Both Majors and Lindo, in separate interviews with Looper, shared that they felt moved and encouraged by the protests happening worldwide — some of which are being led and organized by young people. We asked the actors if they had any messages for young artists specifically. Majors replied, "I would say with full voice and full heart, 'Stay angry. Stay angry.' The beauty that you have as an artist is that you create and that your creation — the things we create — is the biggest protest, is the biggest 'f*** you' we can give."

Protest as a creative act and art as a catalyst

Lindo thinks of the protests themselves as a type of creative act, saying, "One is making a choice for oneself and leaving what may be one's comfort zone and examining internally oneself and then taking that internal examination and having it manifest externally." The actor then offered a positive outlook on the role of demonstration: "It affirms — specifically for artists — it affirms, it feels to me, the power that we all possess to confront, to stand up to, to reject. And it's an interesting thing because the rejection then actually becomes a positive, constructive act. And ultimately, I want to say it is a very human act — human and humane."

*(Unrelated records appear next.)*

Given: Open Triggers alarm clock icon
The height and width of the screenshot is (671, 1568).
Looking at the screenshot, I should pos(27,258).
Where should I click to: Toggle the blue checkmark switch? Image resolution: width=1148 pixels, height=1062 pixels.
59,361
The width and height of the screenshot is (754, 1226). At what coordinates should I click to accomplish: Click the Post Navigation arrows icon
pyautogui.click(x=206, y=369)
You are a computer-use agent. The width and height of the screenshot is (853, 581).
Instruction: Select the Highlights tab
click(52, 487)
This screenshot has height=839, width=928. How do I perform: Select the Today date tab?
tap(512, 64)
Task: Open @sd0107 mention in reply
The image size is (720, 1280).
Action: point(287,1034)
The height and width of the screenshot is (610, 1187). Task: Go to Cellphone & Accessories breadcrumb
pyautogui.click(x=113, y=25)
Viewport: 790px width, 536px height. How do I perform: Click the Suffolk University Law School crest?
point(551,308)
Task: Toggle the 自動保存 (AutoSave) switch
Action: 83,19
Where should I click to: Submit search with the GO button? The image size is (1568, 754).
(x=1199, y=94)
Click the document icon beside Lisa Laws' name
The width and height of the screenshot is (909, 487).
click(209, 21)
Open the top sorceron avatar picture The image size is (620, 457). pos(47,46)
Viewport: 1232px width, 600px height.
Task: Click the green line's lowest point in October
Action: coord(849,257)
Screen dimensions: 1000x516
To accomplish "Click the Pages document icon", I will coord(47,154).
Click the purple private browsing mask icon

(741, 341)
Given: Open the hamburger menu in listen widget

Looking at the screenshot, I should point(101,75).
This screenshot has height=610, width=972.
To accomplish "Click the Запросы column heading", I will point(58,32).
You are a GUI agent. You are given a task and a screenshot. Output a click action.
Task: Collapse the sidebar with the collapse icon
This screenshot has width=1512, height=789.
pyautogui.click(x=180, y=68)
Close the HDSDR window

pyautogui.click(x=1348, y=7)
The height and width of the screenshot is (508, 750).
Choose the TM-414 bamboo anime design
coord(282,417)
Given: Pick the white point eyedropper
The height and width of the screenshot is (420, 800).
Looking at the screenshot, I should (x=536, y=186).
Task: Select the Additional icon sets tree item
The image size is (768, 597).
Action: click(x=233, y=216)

The medium of film has never been about passivity, and Da 5 Bloods and the actors' stellar performances are sure to serve as a push for further action. As movies are one of the great human art forms, they are also a clarion call for change. "The more you create, the more of yourself you put into this world, the more people see and the more people learn and the more people educate themselves [...] abolishes the ignorance," Majors said. "You've got the ball now. Let your anger make you smarter and work hard."

Da 5 Bloods will arrive on Netflix on June 12.